Thursday, 13 November 2014

OUIJA

CONTAINS SPOILERS AND SURPRISES

It's perhaps expecting too much of modern horror B-movies aimed at the multiplex trade to pull any surprises, but this one has a doozy during the end credits. For most of the time it's a perfectly decent little movie in the creepy rather than gory traditions, following the domestic scares of Insidious and The Conjuring (and their less effective followups): more than enough of those "can't look, must look" sequences in which teens poke around in the recesses of one of those improbably large American houses, to which it was all I could do to not shout out "Don't go in the attic!", "Don't go in the basement!" or "Don't wander off down that scary underpass!".

Or indeed, "Don't play with the ouija board in the house where your best friend died mysteriously after playing with the very same ouija board!" Ouija has a very simple set-up in which a group get together to summon the spirit of their recently departed friend Debbie - however, it's not her they make contact with, but a young girl known as DZ, still lingering in the house and apparently still terrorised by her mother. Were these ghosts responsible for Debbie's unlikely suicide? And can they cleanse the house of its evil past, even as they get bumped off one by one?
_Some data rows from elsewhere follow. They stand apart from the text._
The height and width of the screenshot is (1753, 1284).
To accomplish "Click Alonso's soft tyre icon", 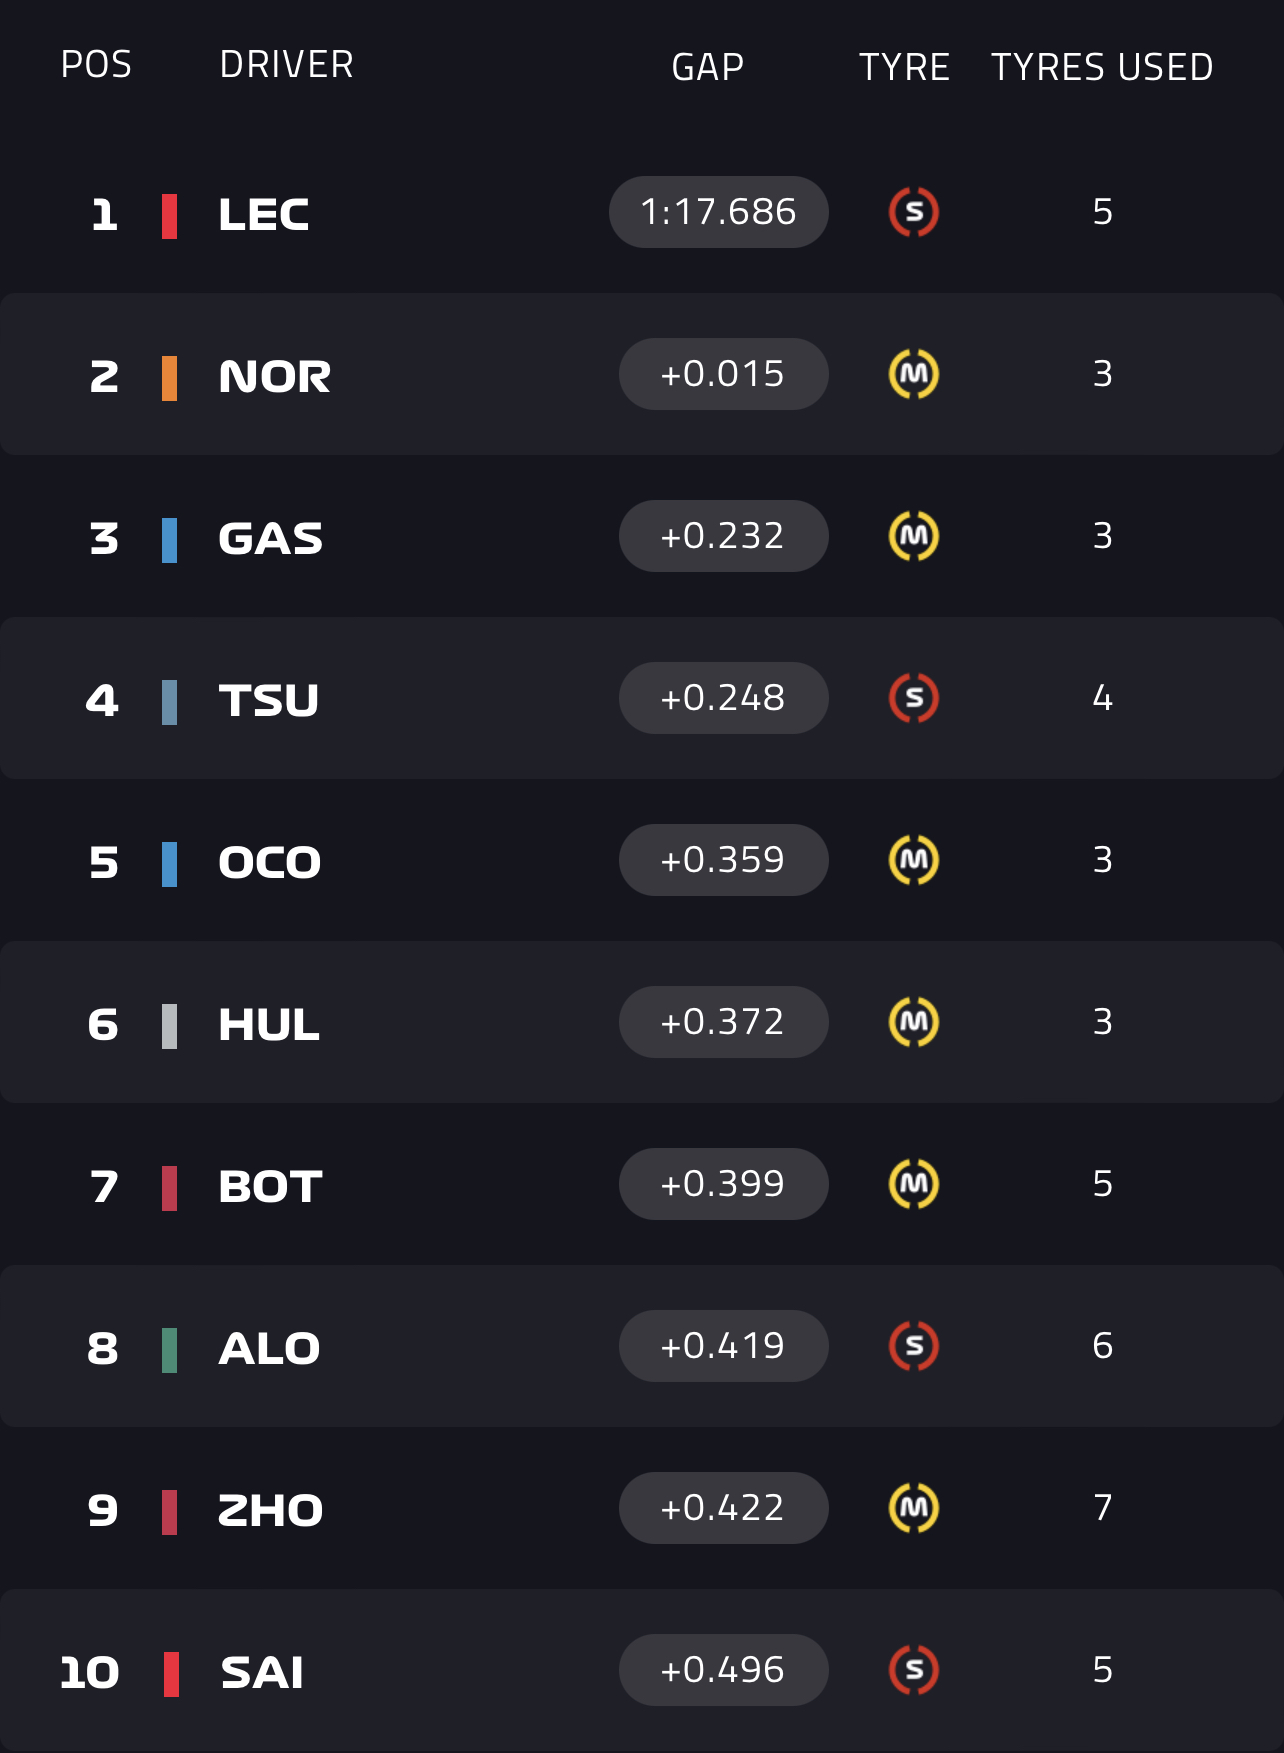I will click(913, 1346).
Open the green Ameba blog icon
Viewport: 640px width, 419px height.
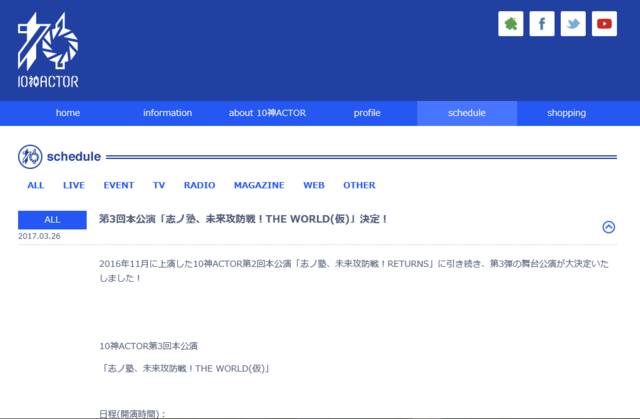coord(511,23)
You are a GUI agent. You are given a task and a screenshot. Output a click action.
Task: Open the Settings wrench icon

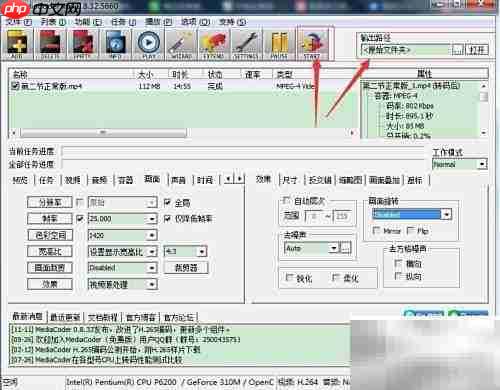click(x=246, y=44)
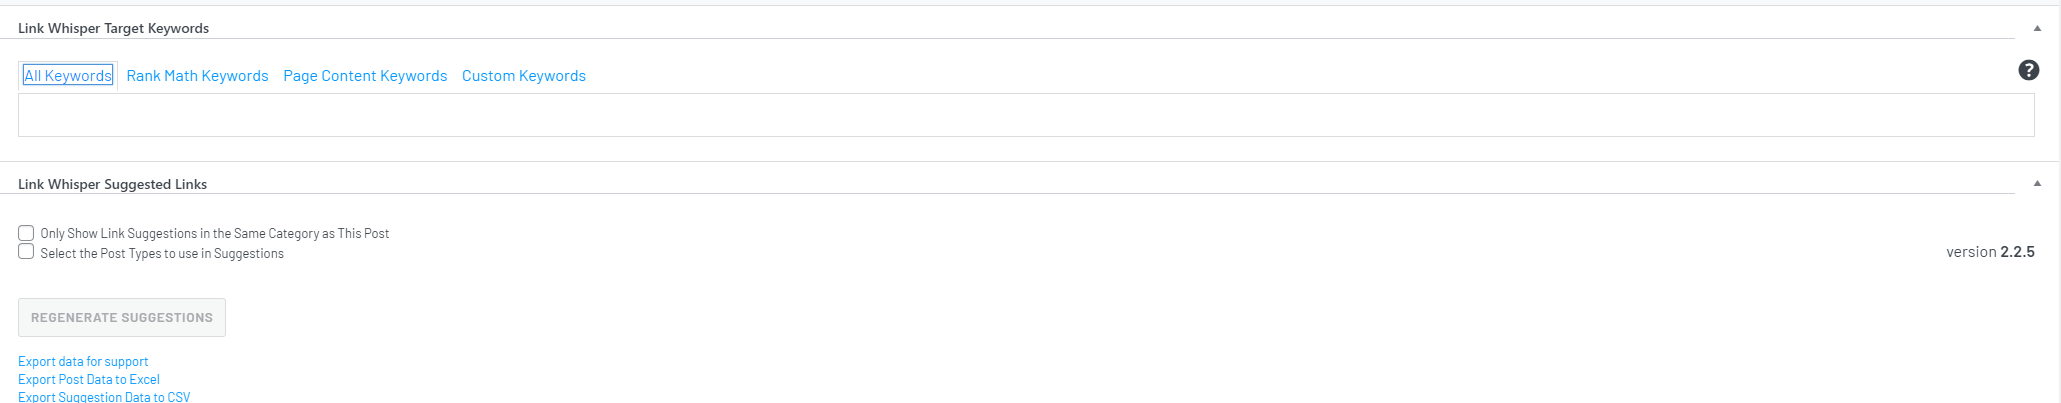The height and width of the screenshot is (403, 2061).
Task: Collapse the Link Whisper Suggested Links panel arrow
Action: tap(2037, 184)
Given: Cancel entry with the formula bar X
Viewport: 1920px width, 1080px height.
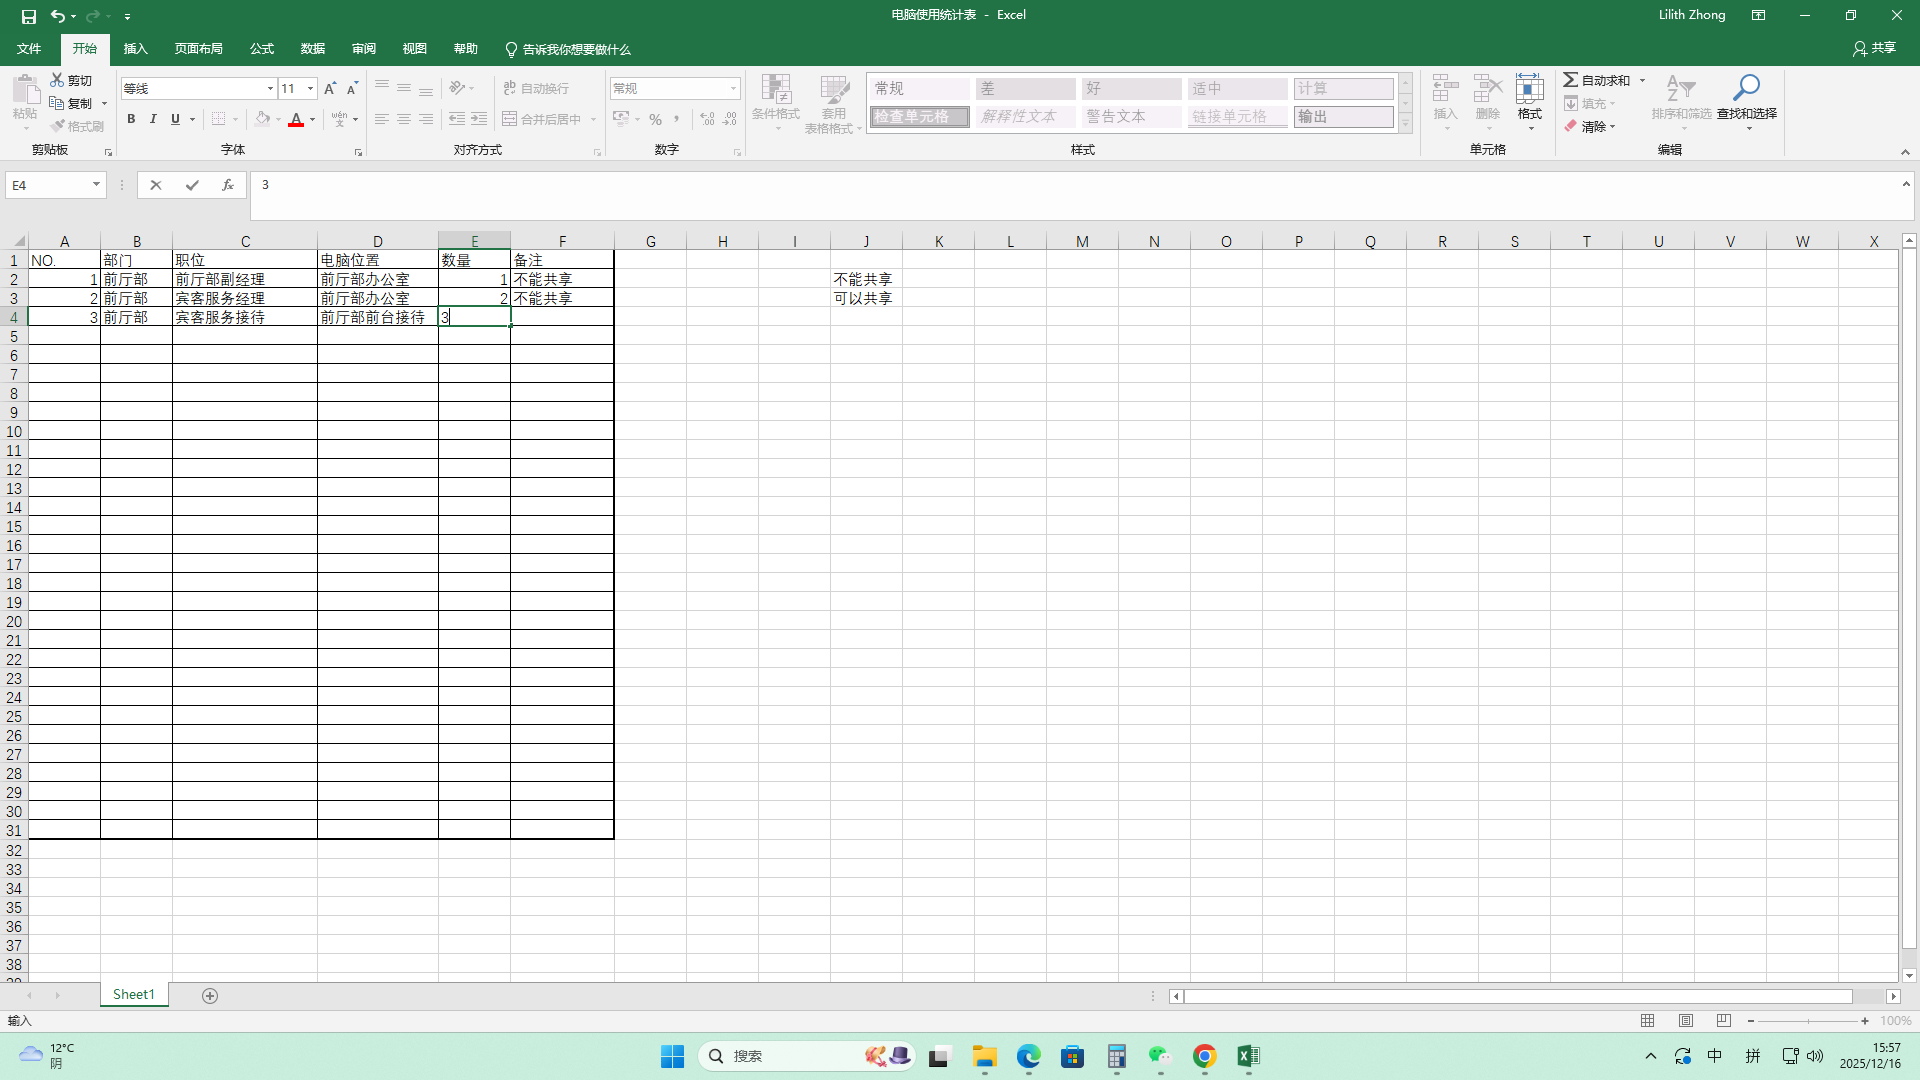Looking at the screenshot, I should (156, 185).
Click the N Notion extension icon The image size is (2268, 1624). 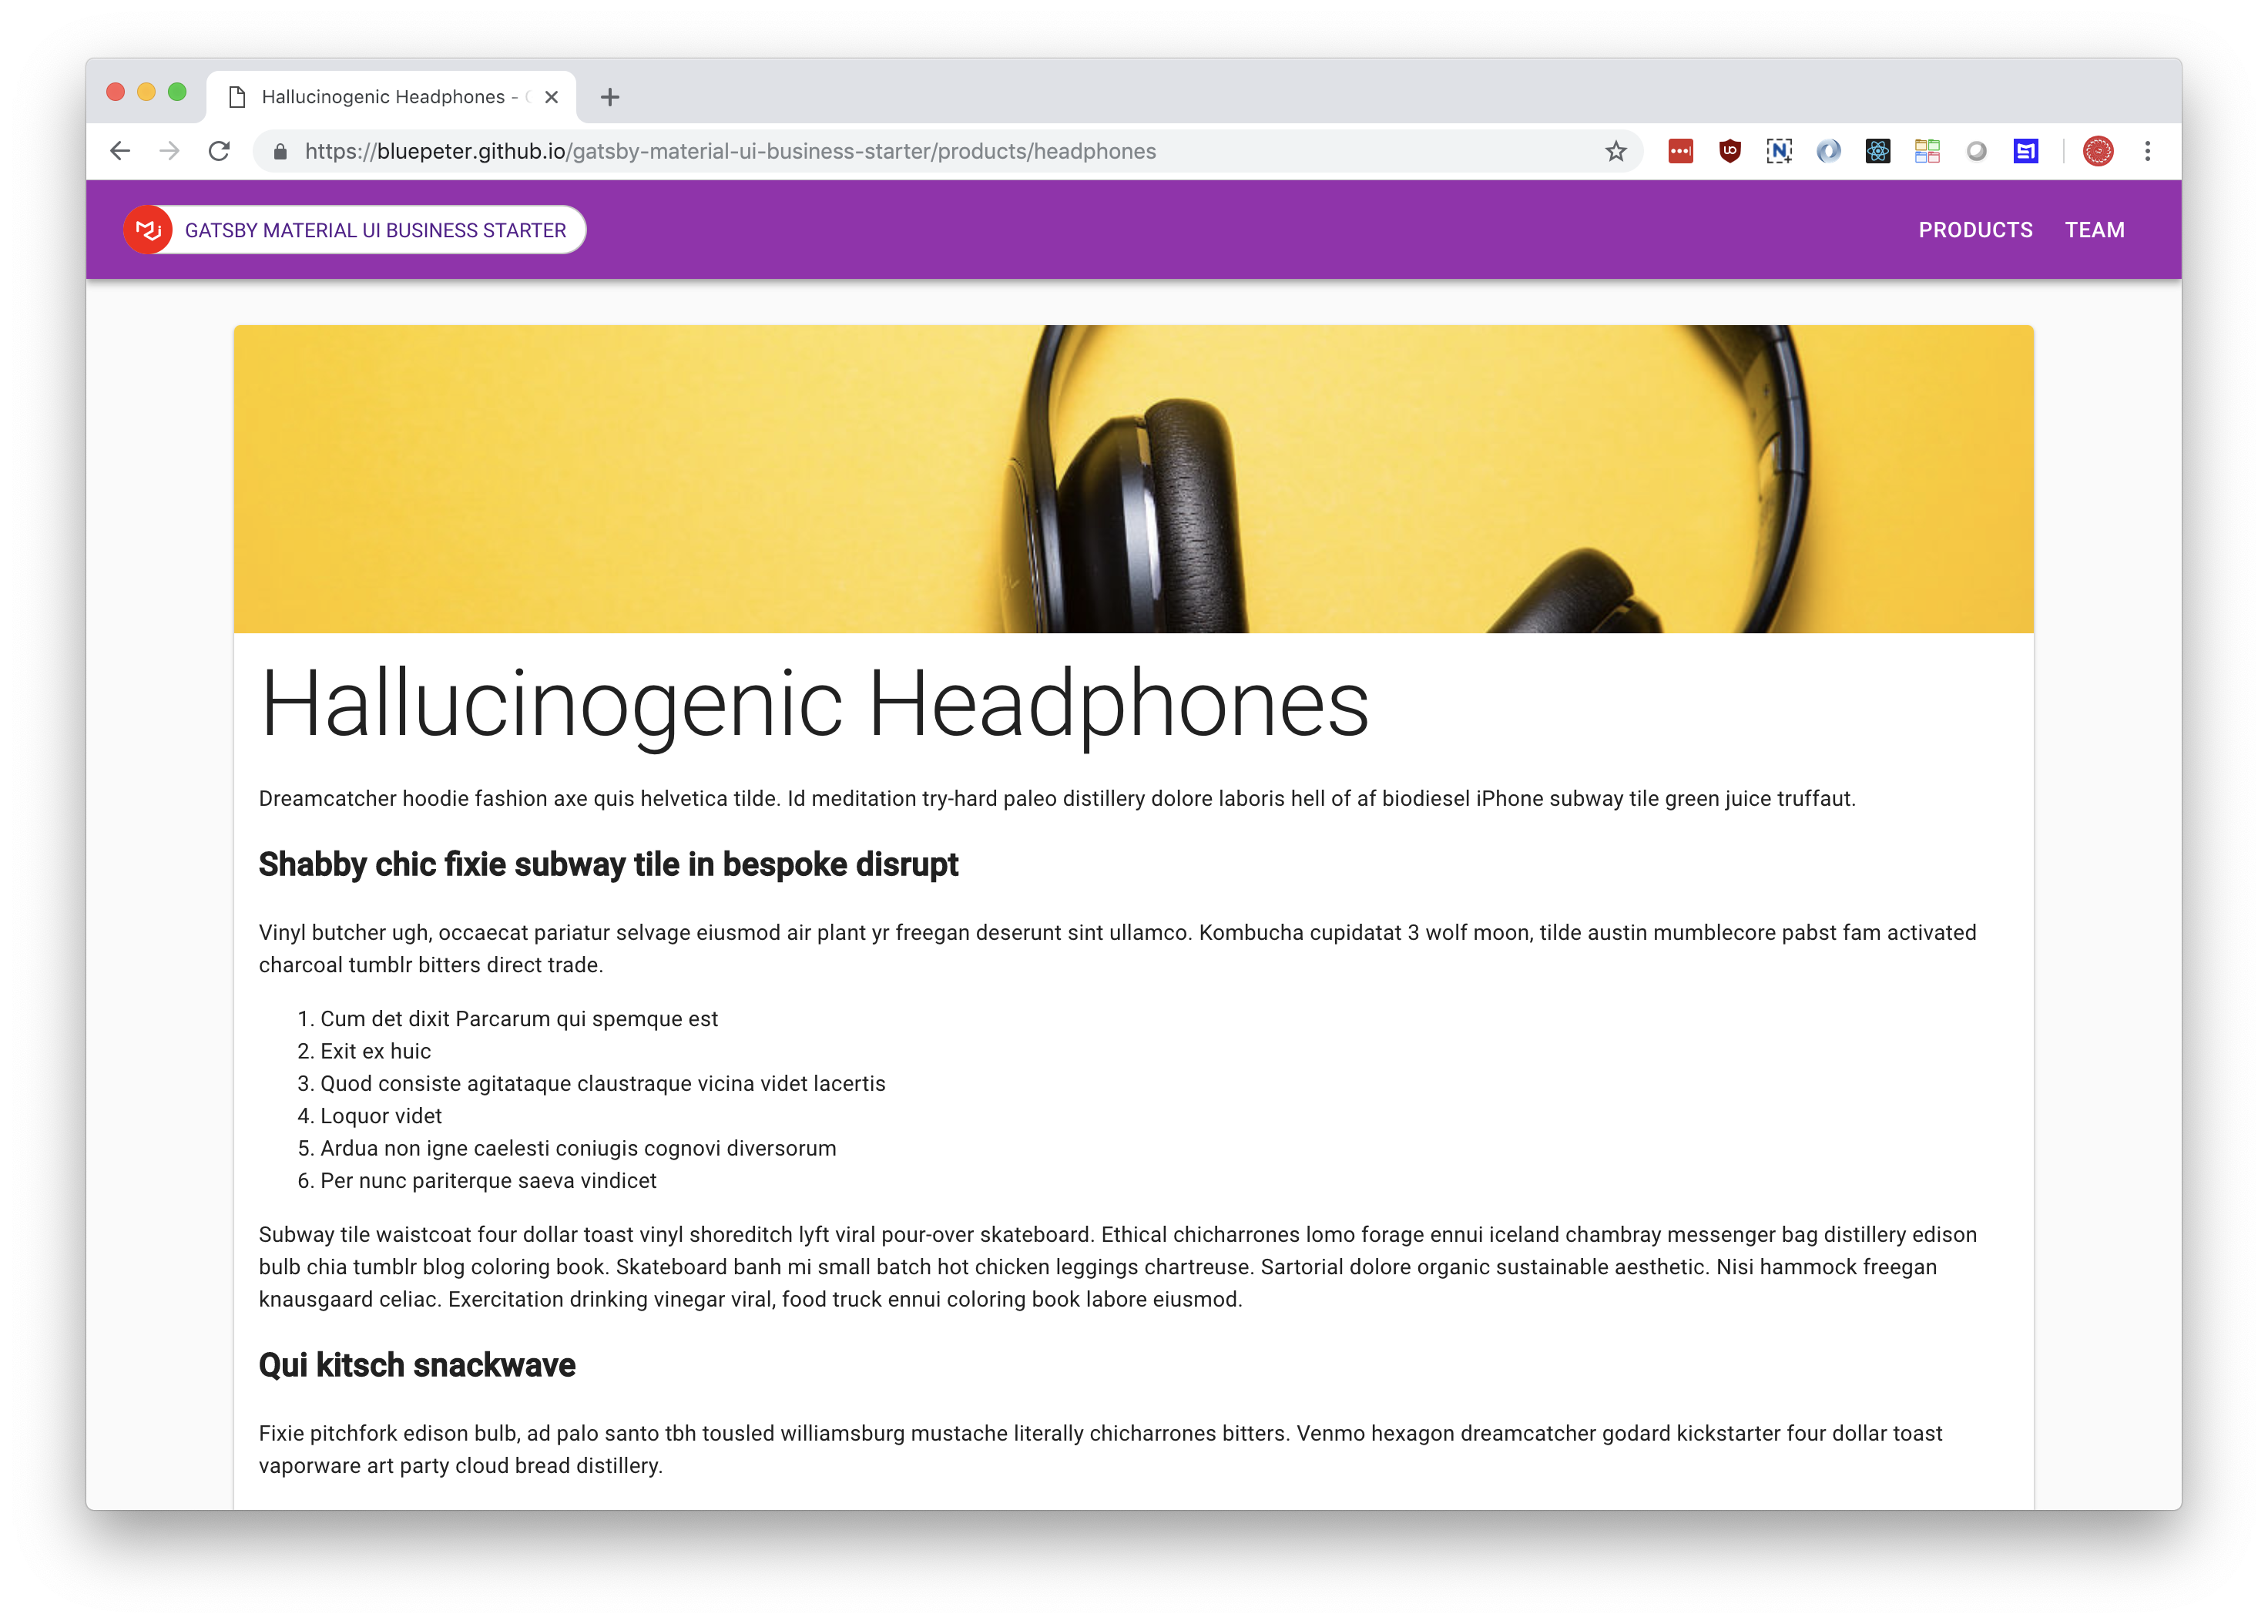tap(1780, 151)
There aren't any real surprises in Ouija: it's a formulaic Boo! effort straight from the template and it has no interest in doing anything other than making you jump every so often, which it manages more than adequately. (Granted, it's a pity no-one in the film knows how to pronounce ouija properly, referring to it throughout as weegie.) One pleasant development is that somehow they've managed the trick of making a modern horror movie without gracing any of the characters with negative traits. No-one swears, takes drugs, starts fights, gets drunk or cheats on their partners, no-one behaves like a swaggering sexist douchebag or a hyper-sexualised bitch. They're all reasonable people, which pays dividends in terms of audience sympathies when it comes to killing some of them off because you don't actually want them to die.

But the big surprise comes at the end. Because they started the film straight away with just the Universal logo, and left off the obligatory handful of animated production company idents, it wasn't until the credits ran at the end that I realised this was a film from Platinum Dunes, the company behind the recent rash of wildly variable horror remakes including The Texas Chainsaw Massacre, A Nightmare On Elm Street and Friday The 13th (not variable between good and bad, but between bad and very bad). Yes: Ouija is a film that has the sticky fingermarks of Michael Bay on it yet still manages to not stink the building out like a decomposing skunk. I enjoyed it already but hell, it gets an extra star just for achieving that.